Frische Backwaren werden in München-Allach immer seltener
Die Versorgung mit frischem Brot in München-Allach gerät zunehmend ins Stocken. Ein beliebter Brotstand auf dem lokalen Wochenmarkt hat seinen Betrieb eingestellt, und die traditionsreiche Hofpfisterei hat ihre Öffnungszeiten deutlich reduziert. Besonders am Nachmittag müssen die Bewohner des Viertels nun auf frische Backwaren verzichten.
Unmut bei den Anwohnern wächst
Die 76-jährige Münchnerin Irmtraud Schienagel äußert sich enttäuscht über die Situation. Sie bedauert besonders, dass ihre Stammbäckerei, die Hofpfisterei in Allach, nicht mehr nachmittags geöffnet hat.

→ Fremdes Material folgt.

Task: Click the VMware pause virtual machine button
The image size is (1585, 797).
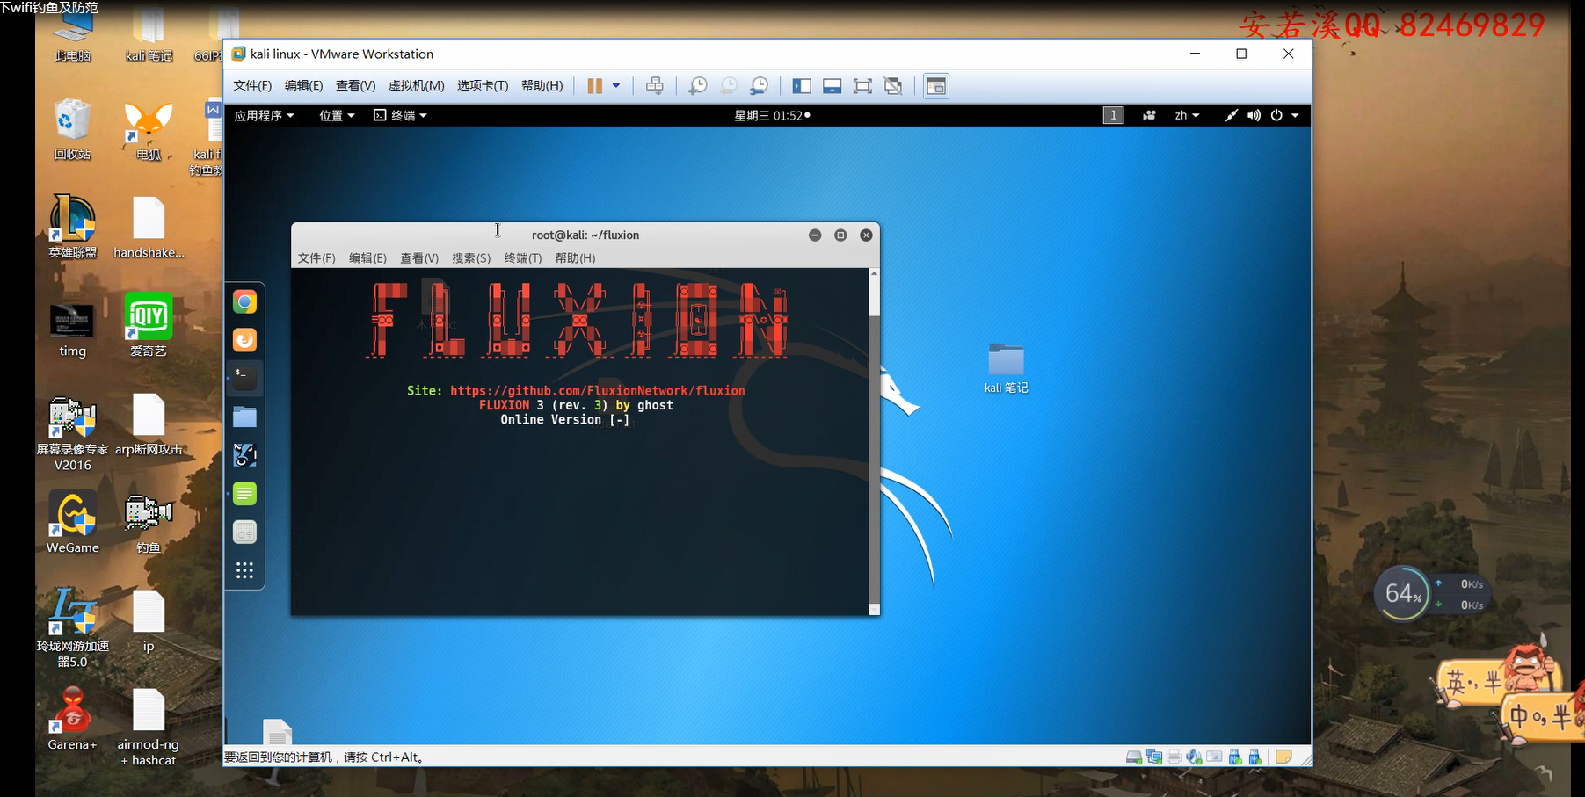Action: pos(595,86)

Für viele ältere Bewohner und Familien stellt dies eine erhebliche Einschränkung im täglichen Leben dar.
Die Schließung des Brotstands auf dem Wochenmarkt verschärft das Problem zusätzlich. Dieser Stand war für viele Allacher eine zuverlässige Quelle für frisches Brot und regionale Spezialitäten. Die Gründe für die Einstellung des Betriebs sind noch nicht vollständig geklärt, doch es wird vermutet, dass wirtschaftliche Faktoren eine Rolle spielen.
Folgen für das Viertel
Die reduzierte Verfügbarkeit von frischem Brot hat bereits spürbare Auswirkungen auf die Lebensqualität in Allach. Bewohner müssen nun weitere Wege in Kauf nehmen, um ihre täglichen Backwaren zu besorgen. Dies trifft insbesondere jene, die auf öffentliche Verkehrsmittel angewiesen sind oder in ihrer Mobilität eingeschränkt sind.
Die Hofpfisterei, ein langjähriger Anbieter in der Region, hat ihre Entscheidung zur Verkürzung der Öffnungszeiten noch nicht offiziell kommentiert. Es wird spekuliert, dass Personalmangel oder gestiegene Betriebskosten zu dieser Maßnahme geführt haben könnten.
Die Situation in Allach spiegelt einen größeren Trend wider, bei dem lokale Bäckereien und Marktstände unter Druck geraten. Viele Bewohner hoffen auf eine baldige Lösung, um wieder unkompliziert an frisches Brot zu gelangen.